With apologies to the readers of this blog who already have been invited to sign onto this letter, I would like to invite those of you teaching at American law schools to click the link below and sign onto the Alliance for Justice letter urging Congressional leaders to reject the inclusion of so-called Investor-State Dispute Settlement (ISDS) provisions in upcoming free trade and investment agreements, especially the two big ones now under negotiation: the Trans-Pacific Partnership (TPP) and the Trans-Atlantic Trade and investment Partnership (TTIP) (US-EU).

Here is the link to the letter and the page to sign on:

http://org2.salsalabs.com/o/6539/p/dia/action3/common/public/?action_KEY=19342

The letter itself spells out many of the reasons why these provisions are objectionable. If you find objectionable the sort of pre-dispute, mandatory arbitration clauses of the sort often unilaterally imposed by big business upon consumers and employees, the ISDS system is analogous to such arbitration on steroids.
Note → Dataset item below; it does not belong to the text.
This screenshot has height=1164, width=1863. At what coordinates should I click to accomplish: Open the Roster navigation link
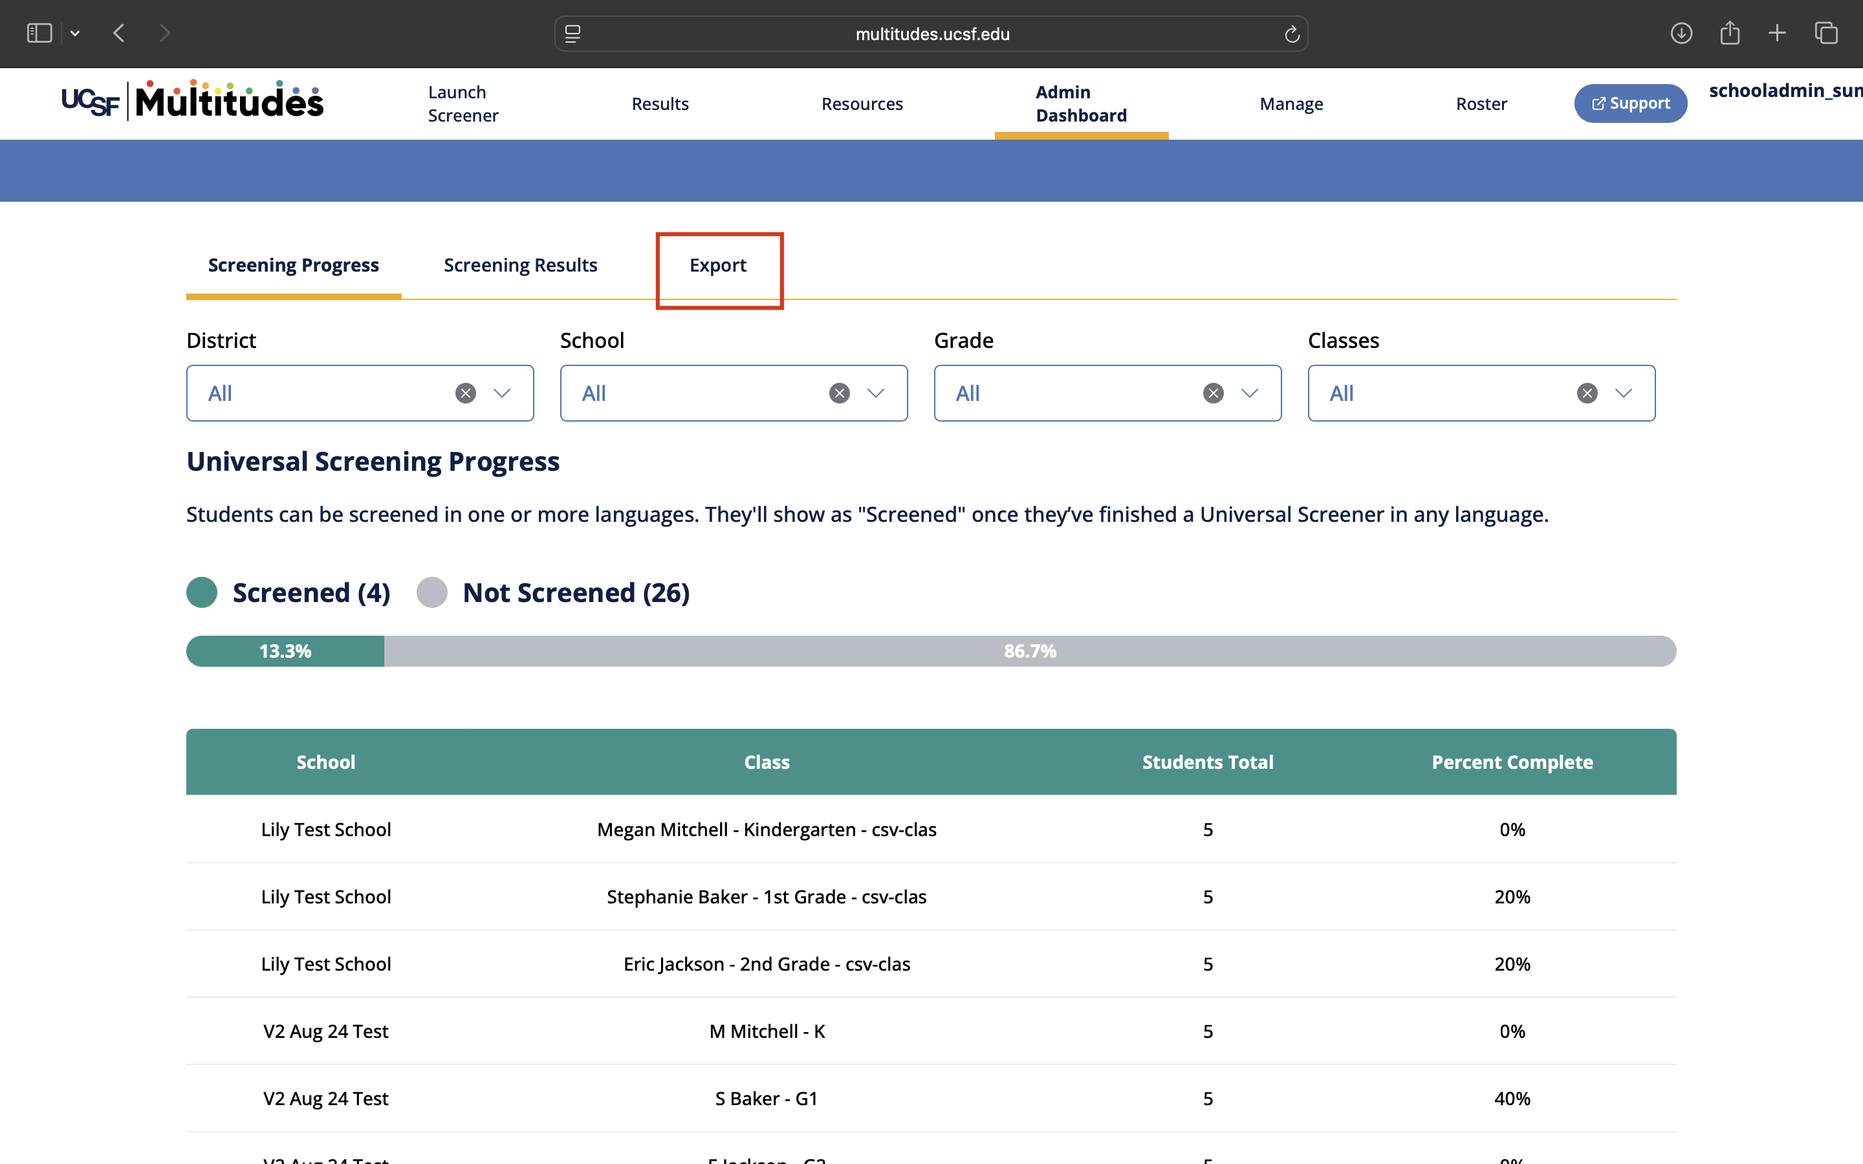1481,104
A private panel of arbitrators, whose background is primarily in international trade and foreign investment law, and many of whom habitually represent foreign investors, will resolve a dispute in which the “foreign” investor challenges a host country law as “expropriating” or unfairly burdening the value or profitability of the investment. Almost any legal or regulatory change which operates to significantly decrease the profitability of a foreign-owned business can be challenged on this basis, especially if the change can be found to disproportionately disadvantage the business of the foreign investor, on a disparate impact-like theory of indirect discrimination, or on the theory that the investors’ reasonable expectations of regulatory stability have been thwarted.
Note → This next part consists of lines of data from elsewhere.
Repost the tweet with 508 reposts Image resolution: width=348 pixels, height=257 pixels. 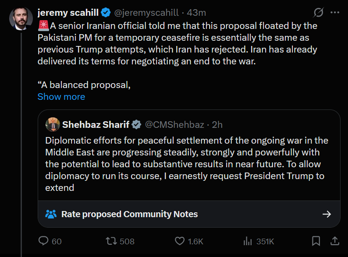pos(111,241)
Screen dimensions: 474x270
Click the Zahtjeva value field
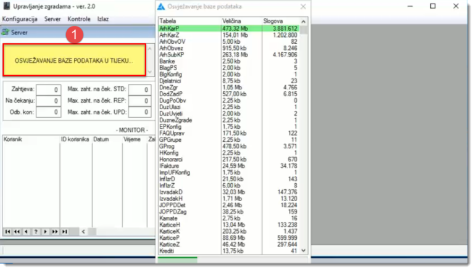pyautogui.click(x=48, y=90)
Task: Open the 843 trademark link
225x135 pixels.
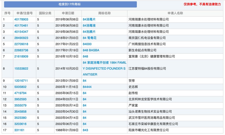Action: pyautogui.click(x=85, y=130)
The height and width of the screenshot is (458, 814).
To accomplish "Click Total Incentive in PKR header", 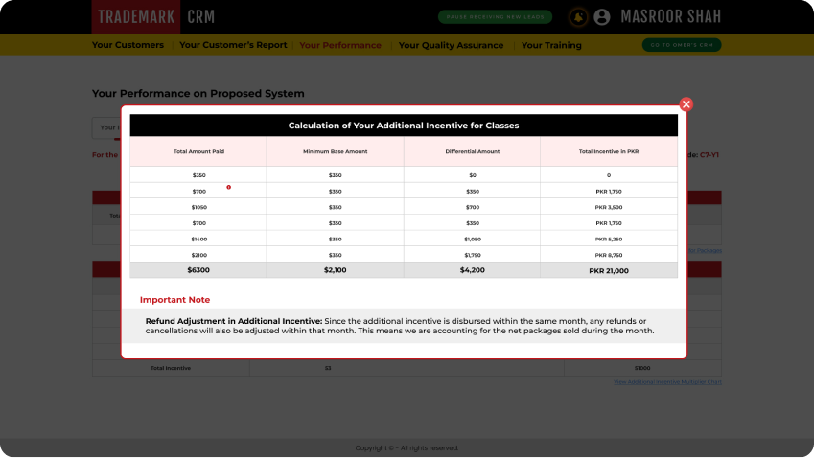I will click(x=608, y=151).

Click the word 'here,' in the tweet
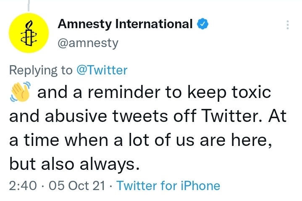[x=252, y=140]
There are many ISDS provisions, with many nuanced variations in the wording of the provision, and an incredibly rapidly burgeoning group of investor arbitration filings. Challenges have been brought to a wide range of environmental, consumer protection, health and safety and other bodies of law. It is clear that these clauses hold the potential to produce great mischief. Because the awards can impose billions if not trillions of dollars in government liability to the foreign corporation, even the threat of such an investor-state dispute is likely to deter many governments from adopting pro-consumer and pro-worker-oriented legislative or regulatory change.

In addition, the ISDS provision constitutes a highly discriminatory form of procedure under those free trade and investment agreements where such clauses have been adopted. The normal form of dispute resolution under these agreements is state-to-state, with the two country governments responsible for representing the interests of their citizens and reconciling competing interests within. When small businesses, exporters of goods or services, or when individuals claim they have been disadvantaged by a foreign country’s violation of its obligations under the chapters of these free trade and investment agreements covering trade in goods, services, environmental protection, labor rights, and other matters, the injured party has no right to pursue a claim on their own, and they have no right to individual relief for harm suffered as a result of the breach of the international agreement; foreign direct investors, on the other hand, under the typical ISDS clause, can pursue their own private right of action in an arbitral forum against the host state and recover for the damage to their individual investment resulting from the alleged breach of the investor protection chapter of the international trade and investment agreement.

I could say a lot more on this subject, but actually that article will be forthcoming, and I will be happy to share it with anyone interested once it is.

We are urging professors at American law schools to sign on; because this is aimed at American Congressional leaders, with apologies to our foreign colleagues, we are not seeking your signatures, although you may wish to pursue a similar initiative with your home government and/or the EU, since nearly everyone on this list lives in a country which would either be a party to the TPP or to the TTIP.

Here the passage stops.